The corporate data center is undergoing a major transformation the likes of which haven't been seen since Intel-based servers started replacing mainframes decades ago. It isn't just the server platform: the entire infrastructure from top to bottom is seeing major changes as applications migrate to private and public clouds, networks get faster, and virtualization becomes the norm.
All of this means tomorrow's data center is going to look very different from today's. Processors, systems, and storage are getting better integrated, more virtualized, and more capable at making use of greater networking and Internet bandwidth. At the heart of these changes are major advances in networking. We're going to examine six specific trends driving the evolution of the next-generation data center and discover what both IT insiders and end-user departments outside of IT need to do to prepare for these changes.
Beyond 10Gb networks
Network connections are getting faster to be sure. Today it's common to find 10-gigabit Ethernet (GbE) connections to some large servers. But even 10GbE isn't fast enough for data centers that are heavily virtualized or handling large-scale streaming audio/video applications. As your population of virtual servers increases, you need faster networks to handle the higher information loads required to operate. Starting up a new virtual server might save you from buying a physical server, but it doesn't lessen the data traffic over the network—in fact, depending on how your virtualization infrastructure works, a virtual server can impact the network far more than a physical one. And as more audio and video applications are used by ordinary enterprises in common business situations, the file sizes balloon too. This results in multi-gigabyte files that can quickly fill up your pipes—even the big 10Gb internal pipes that make up your data center's LAN.
Part of coping with all this data transfer is being smarter about identifying network bottlenecks and removing them, such as immature network interface card drivers that slow down server throughput. Bad or sloppy routing paths can introduce network delays too. Typically, both bad drivers and bad routes haven't been carefully previously examined because they were sufficient to handle less demanding traffic patterns.
It doesn't help that more bandwidth can sometimes require new networking hardware. The vendors of these products are well prepared, and there are now numerous routers, switches, and network adapter cards that operate at 40- and even 100-gigabit Ethernet speeds. Plenty of vendors sell this gear: Dell's Force10 division, Mellanox, HP, Extreme Networks, and Brocade. It's nice to have product choices, but the adoption rate for 40GbE equipment is still rather small.
Using this fast gear is complicated by two issues. First is price: the stuff isn't cheap. Prices per 40Gb port—that is, the cost of each 40Gb port on a switch—are typically $2,500, way more than a typical 10Gb port price. Depending on the nature of your business, these higher per-port prices might be justified, but it isn't only this initial money. Most of these devices also require new kinds of wiring connectors that will make implementation of 40GbE difficult, and a smart CIO will keep total cost of ownership in mind when looking to expand beyond 10Gb.

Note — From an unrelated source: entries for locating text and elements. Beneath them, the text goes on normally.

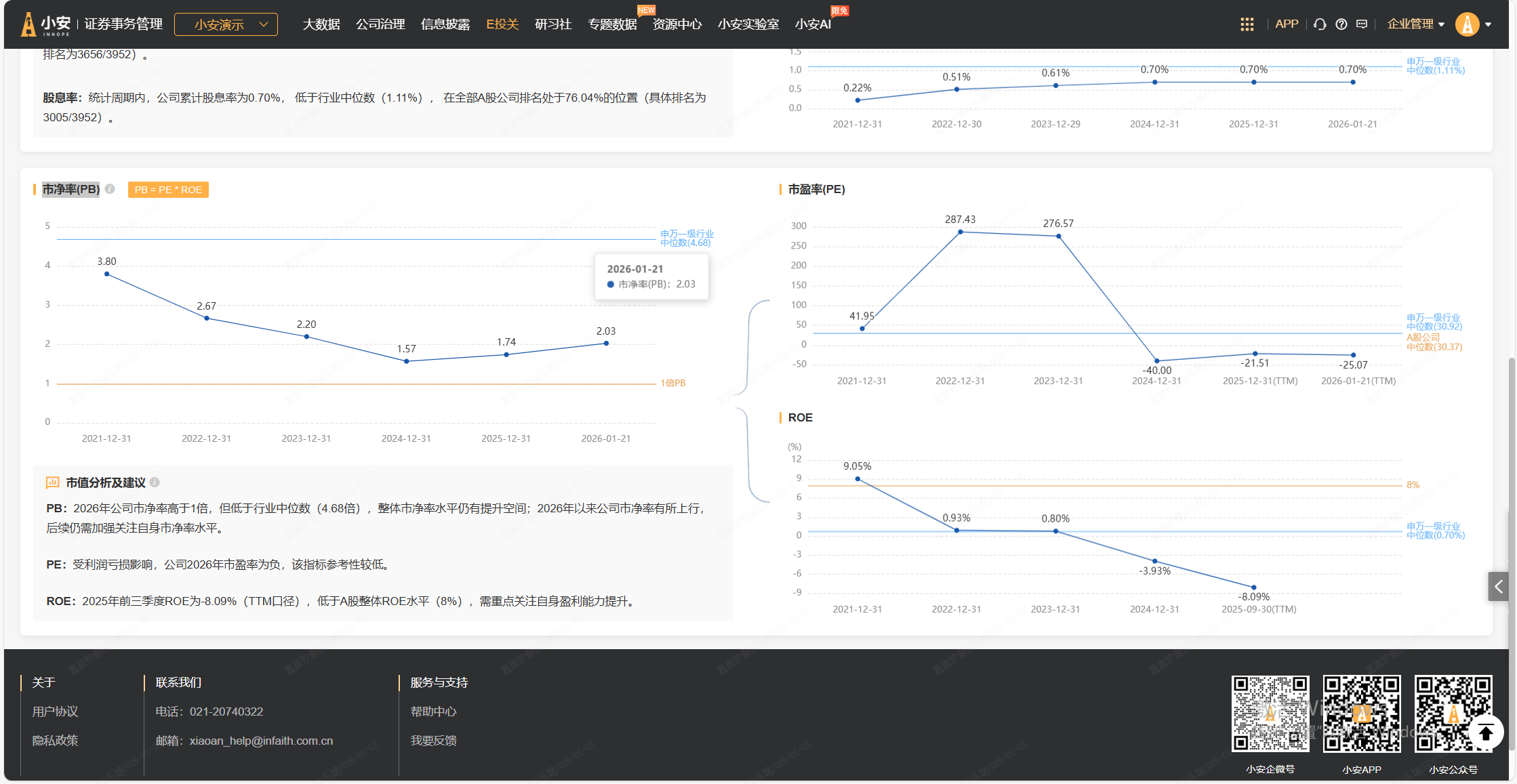Image resolution: width=1517 pixels, height=784 pixels.
Task: Open the 大数据 menu
Action: (x=321, y=24)
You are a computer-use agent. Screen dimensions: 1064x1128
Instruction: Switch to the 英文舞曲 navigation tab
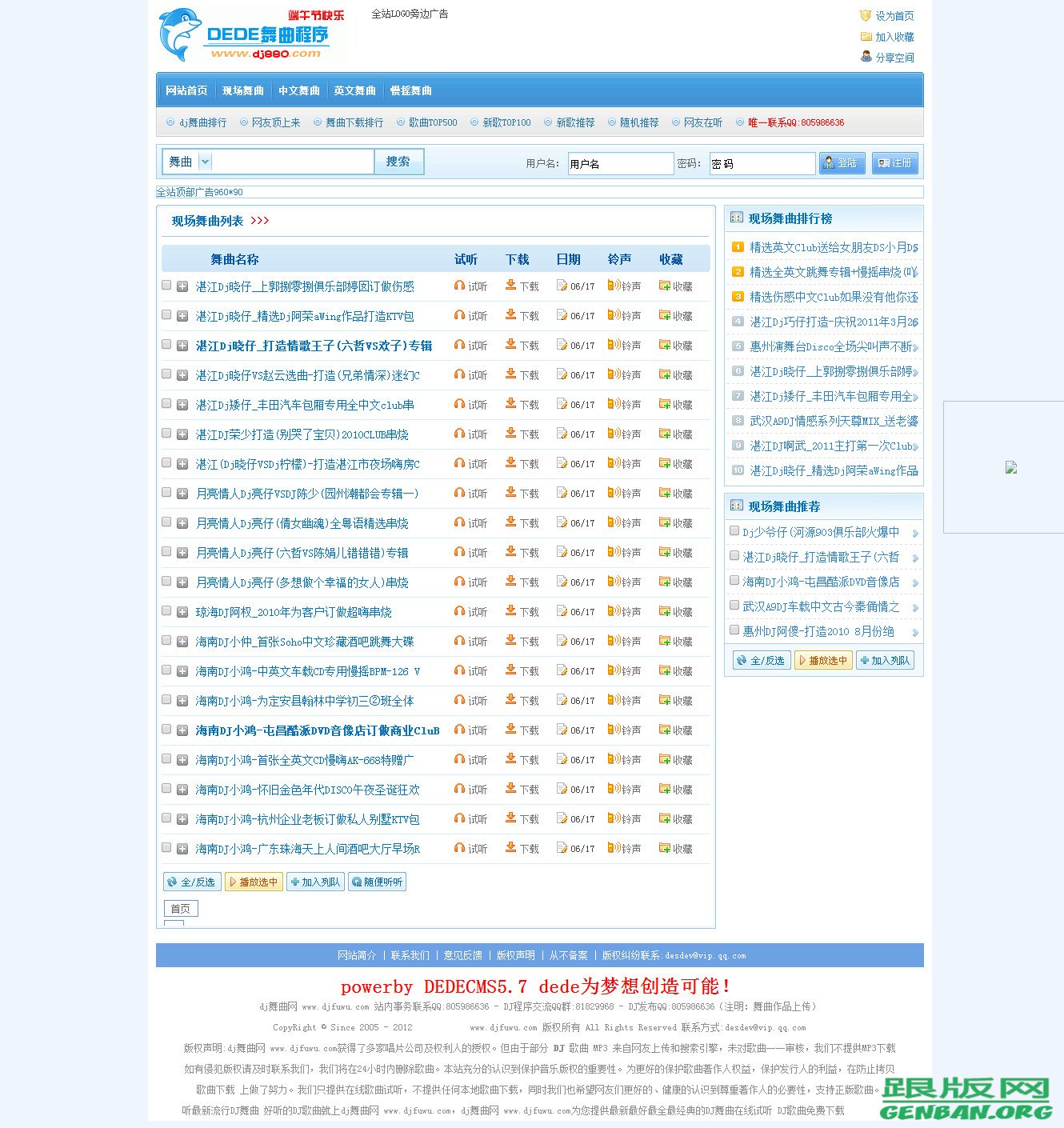point(354,90)
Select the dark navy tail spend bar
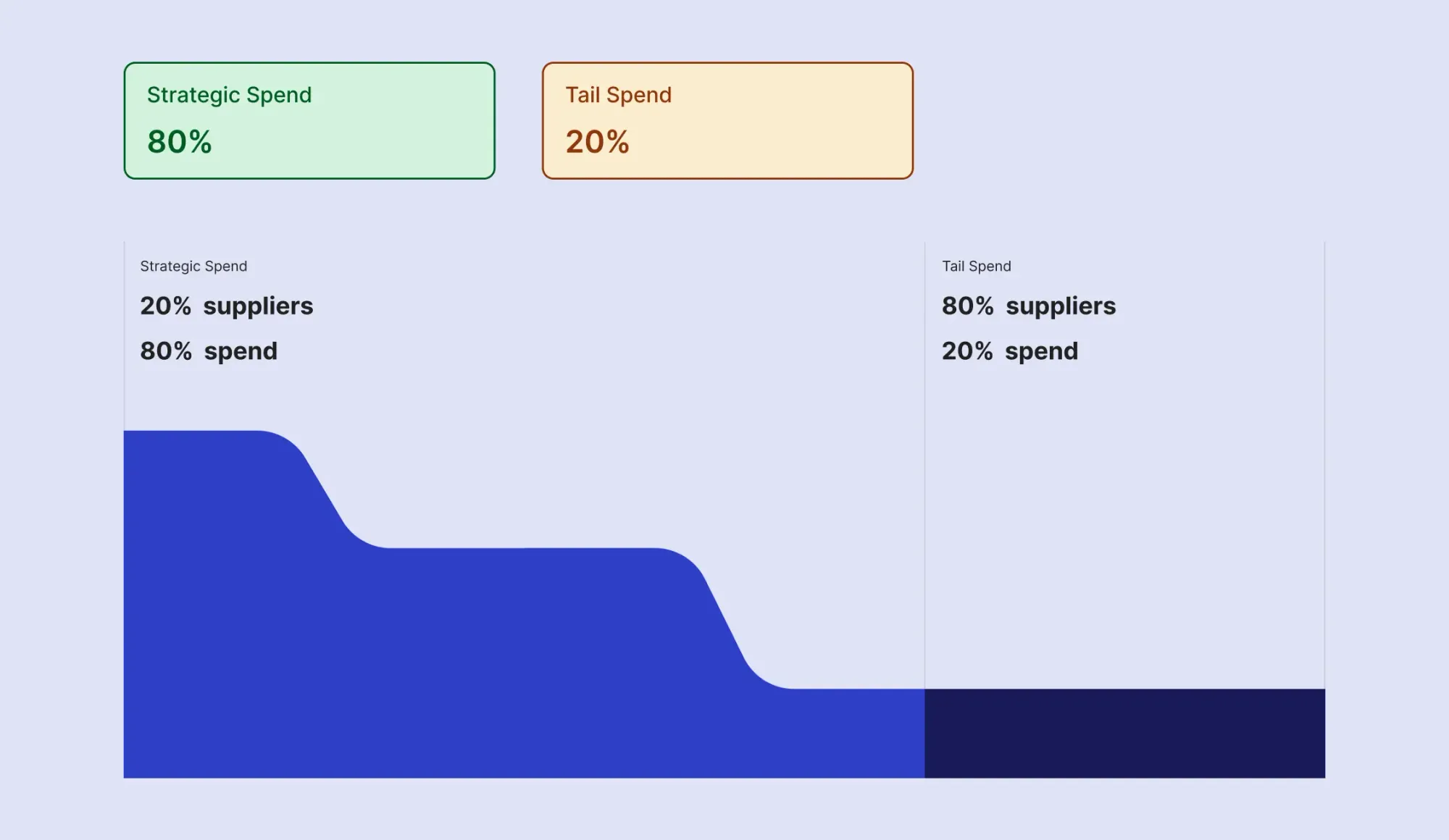 click(1124, 733)
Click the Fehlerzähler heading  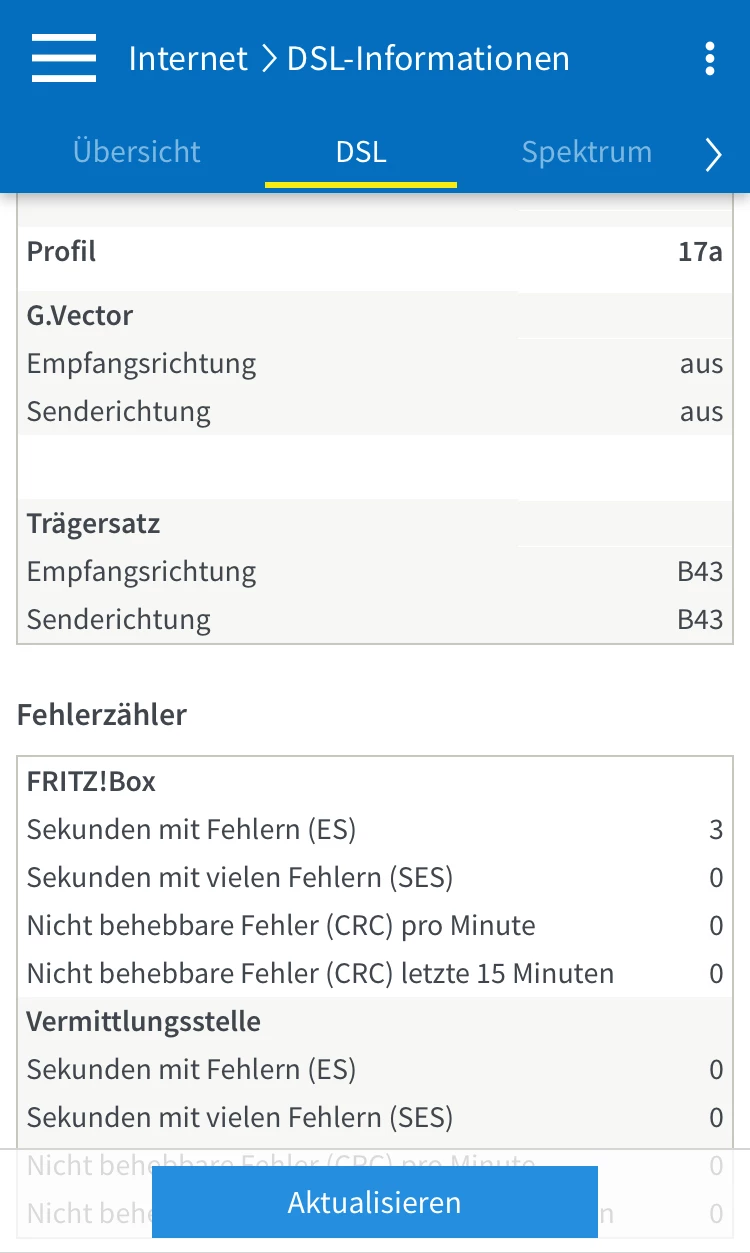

As Ethernet has attained faster and faster speeds, the cable plan to run these faster networks has slowly evolved. The old RJ45 category 5 or 6 copper wiring and fiber connectors won't work with 40GbE. New connections using the Quad Small Form-factor Pluggable or QSFP standard will be required. Cables with QSFP connectors can't be "field terminated," meaning IT personnel or cable installers can't cut orange or aqua fiber to length and attach SC or LC heads themselves. Data centers will need to figure out their cabling lengths and pre-order custom cables that are manufactured with the connectors already attached ahead of time. This is potentially a big barrier for data centers used to working primarily with copper cables, and it also means any current investment in your fiber cabling likely won't cut it for these higher-speed networks of the future either.
Still, as IT managers get more of an understanding of QSFP, we can expect to see more 40 and 100 gigabit Ethernet network legs in the future, even if the runs are just short ones that go from one rack to another inside the data center itself. These are called "top of rack" switches. They link a central switch or set of switches over a high-speed connection to the servers in that rack with slower connections. A typical configuration for the future might be one or ten gigabit connections from individual servers within one rack to a switch within that rack, and then 40GbE uplink from that switch back to larger edge or core network switches. And as these faster networks are deployed, expect to see major upgrades in network management, firewalls, and other applications to handle the higher data throughput.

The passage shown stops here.